# Start of Supplied data

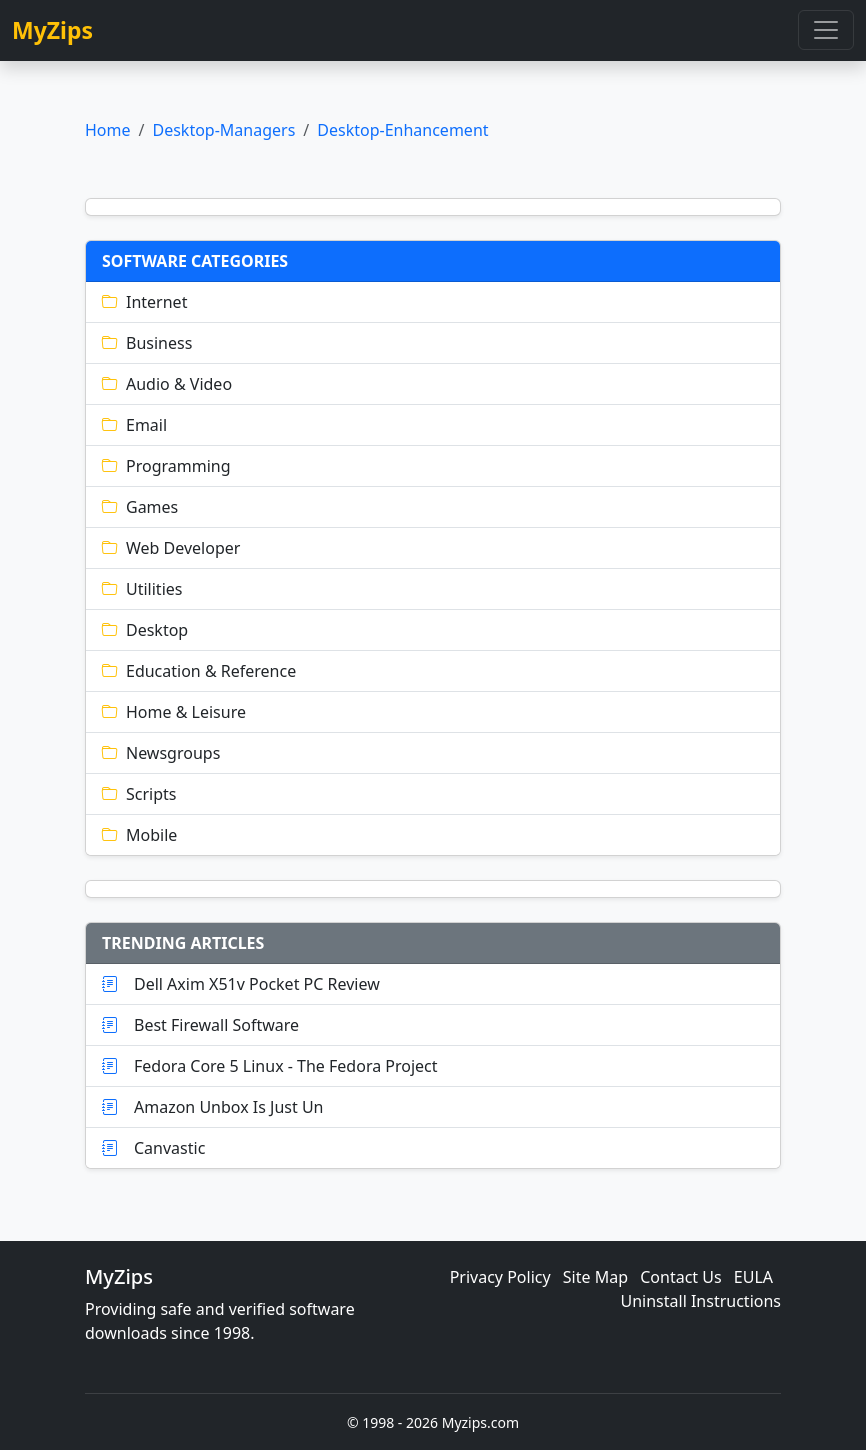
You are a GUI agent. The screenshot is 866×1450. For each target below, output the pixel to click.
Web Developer (171, 548)
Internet (144, 302)
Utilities (142, 589)
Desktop (145, 630)
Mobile (139, 835)
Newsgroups (161, 753)
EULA (753, 1277)
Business (147, 343)
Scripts (139, 794)
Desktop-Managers (223, 130)
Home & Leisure (174, 712)
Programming (166, 466)
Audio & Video (167, 384)
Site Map (595, 1277)
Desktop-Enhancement (402, 130)
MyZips (52, 30)
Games (140, 507)
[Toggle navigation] (826, 30)
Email (134, 425)
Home (108, 130)
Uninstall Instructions (701, 1301)
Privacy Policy (500, 1277)
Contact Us (680, 1277)
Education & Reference (199, 671)
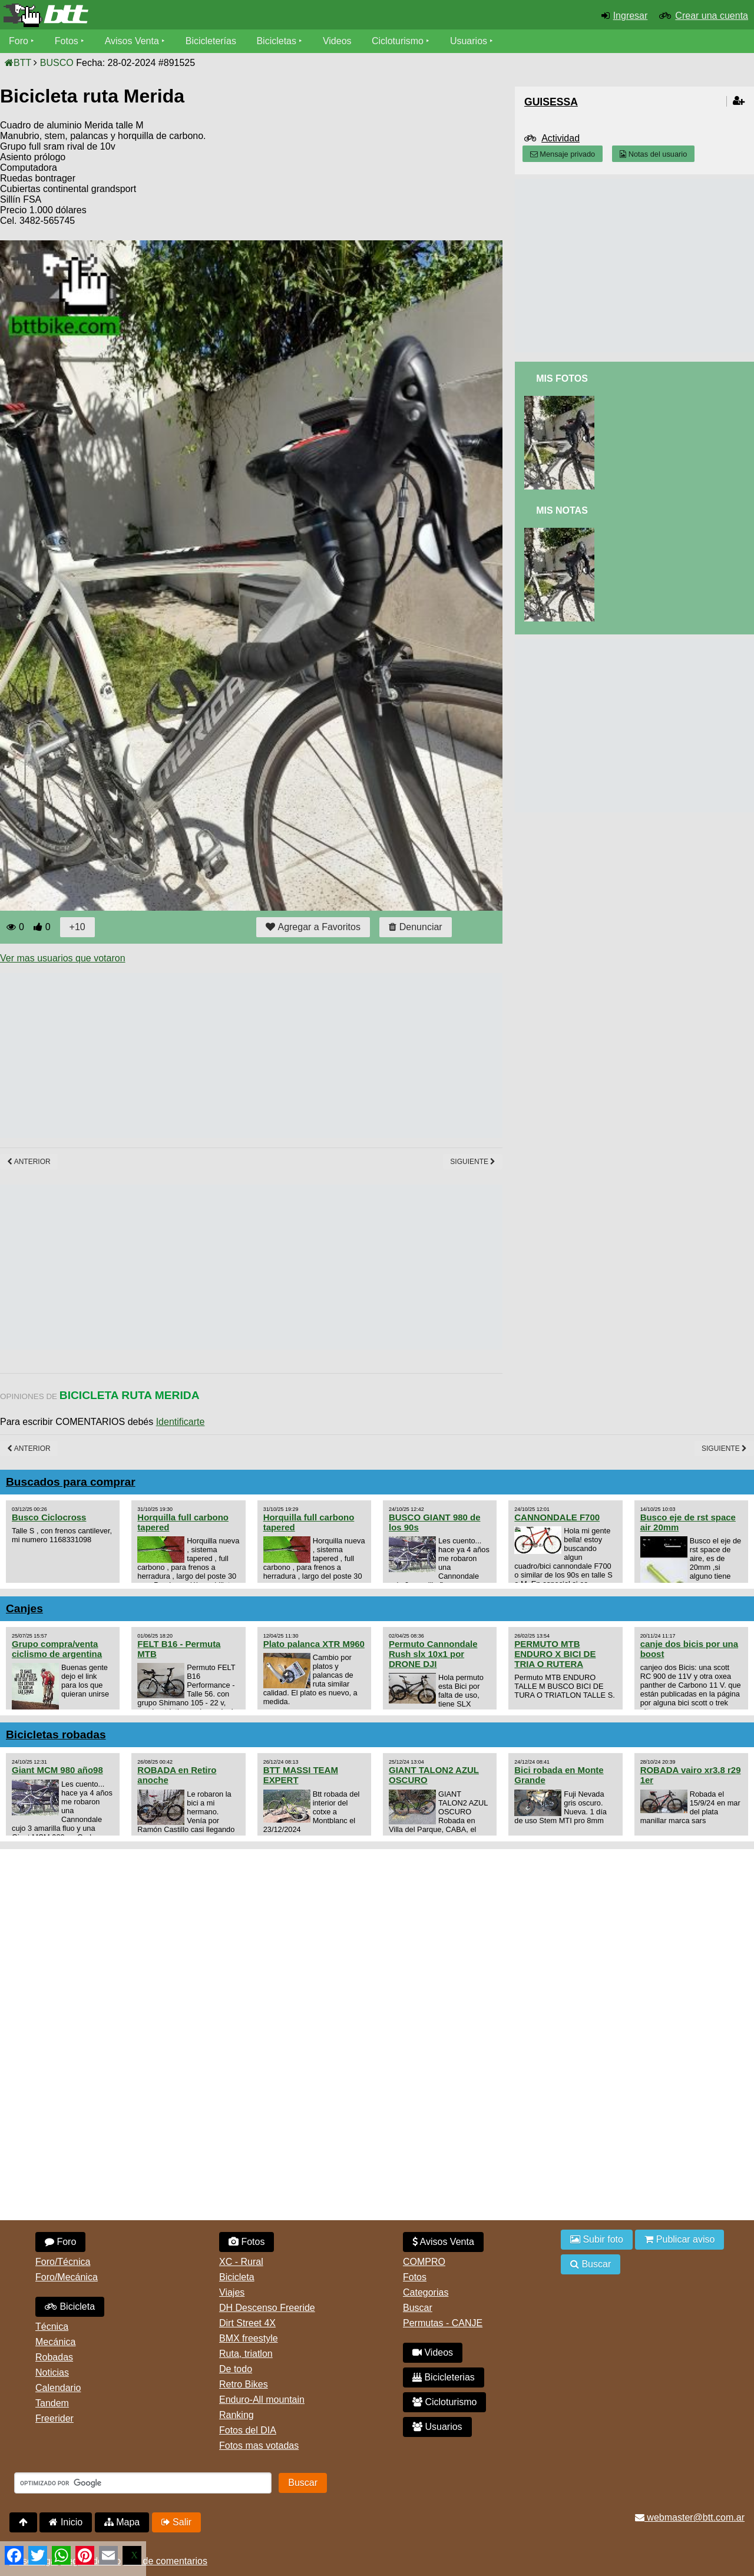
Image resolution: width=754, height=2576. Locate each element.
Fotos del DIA (247, 2430)
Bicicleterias (443, 2377)
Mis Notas (562, 510)
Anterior (29, 1162)
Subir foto (596, 2239)
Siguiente (472, 1162)
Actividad (560, 138)
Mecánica (55, 2342)
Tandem (52, 2403)
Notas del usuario (653, 154)
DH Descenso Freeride (267, 2308)
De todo (235, 2369)
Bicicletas (278, 41)
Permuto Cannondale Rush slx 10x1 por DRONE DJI (433, 1654)
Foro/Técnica (62, 2262)
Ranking (236, 2415)
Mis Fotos (562, 378)
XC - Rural (241, 2262)
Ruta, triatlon (246, 2354)
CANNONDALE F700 (557, 1517)
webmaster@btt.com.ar (690, 2517)
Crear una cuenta (711, 16)
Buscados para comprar (70, 1482)
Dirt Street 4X (247, 2323)
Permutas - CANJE (442, 2323)
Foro (18, 41)
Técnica (51, 2327)
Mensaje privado (562, 154)
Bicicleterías (211, 41)
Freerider (54, 2418)
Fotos (66, 41)
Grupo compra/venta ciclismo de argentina (57, 1649)
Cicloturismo (398, 41)
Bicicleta (70, 2306)
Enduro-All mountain (262, 2400)
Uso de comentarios (165, 2561)
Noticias (52, 2372)
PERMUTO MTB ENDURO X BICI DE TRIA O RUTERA (555, 1654)
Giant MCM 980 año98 (57, 1770)
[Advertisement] (214, 1055)
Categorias (425, 2292)
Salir (176, 2522)
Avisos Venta (132, 41)
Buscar (417, 2308)
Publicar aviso (679, 2239)
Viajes (231, 2292)
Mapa (122, 2522)
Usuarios (468, 41)
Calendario (58, 2388)
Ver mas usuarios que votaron (62, 958)
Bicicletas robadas (56, 1734)
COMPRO (424, 2262)
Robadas (54, 2357)
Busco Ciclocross (49, 1517)
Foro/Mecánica (66, 2277)
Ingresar (630, 16)
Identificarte (180, 1422)
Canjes (24, 1608)
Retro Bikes (243, 2384)
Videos (337, 41)
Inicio (65, 2522)
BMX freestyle (248, 2338)
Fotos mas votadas (259, 2446)
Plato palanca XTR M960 (314, 1644)
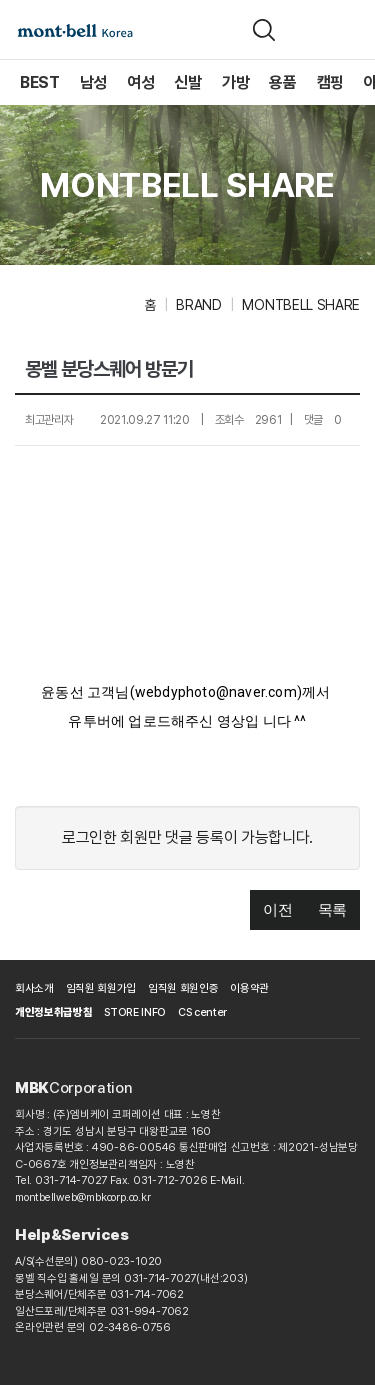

# End of Supplied data

Task goal -> Rewrite the material from its first line up to and including the line with "Grupo compra/venta ciclismo", substituting "Forums" for "Newsgroups" and keeping everything else the same. Omit the pictures.

Correct output ->
You are a GUI agent. The screenshot is 866×1450. For each target below, output the pixel to click.
Web Developer (171, 548)
Internet (144, 302)
Utilities (142, 589)
Desktop (145, 630)
Mobile (139, 835)
Forums (161, 753)
EULA (753, 1277)
Business (147, 343)
Scripts (139, 794)
Desktop-Managers (223, 130)
Home & Leisure (174, 712)
Programming (166, 466)
Audio & Video (167, 384)
Site Map (595, 1277)
Desktop-Enhancement (402, 130)
MyZips (52, 30)
Games (140, 507)
[Toggle navigation] (826, 30)
Email (134, 425)
Home (108, 130)
Uninstall Instructions (701, 1301)
Privacy Policy (500, 1277)
Contact Us (680, 1277)
Education & Reference (199, 671)
Image resolution: width=754, height=2576. Locate each element.
Fotos del DIA (247, 2430)
Bicicleterias (443, 2377)
Mis Notas (562, 510)
Anterior (29, 1162)
Subir foto (596, 2239)
Siguiente (472, 1162)
Actividad (560, 138)
Mecánica (55, 2342)
Tandem (52, 2403)
Notas del usuario (653, 154)
DH Descenso Freeride (267, 2308)
De todo (235, 2369)
Bicicletas (278, 41)
Permuto Cannondale Rush slx 10x1 por DRONE DJI (433, 1654)
Foro/Técnica (62, 2262)
Ranking (236, 2415)
Mis Fotos (562, 378)
XC - Rural (241, 2262)
Ruta, triatlon (246, 2354)
CANNONDALE F700 (557, 1517)
webmaster@btt.com.ar (690, 2517)
Crear una cuenta (711, 16)
Buscados para comprar (70, 1482)
Dirt Street 4X (247, 2323)
Permutas - CANJE (442, 2323)
Foro (18, 41)
Técnica (51, 2327)
Mensaje privado (562, 154)
Bicicleterías (211, 41)
Freerider (54, 2418)
Fotos (66, 41)
Grupo compra/venta ciclismo de argentina (57, 1649)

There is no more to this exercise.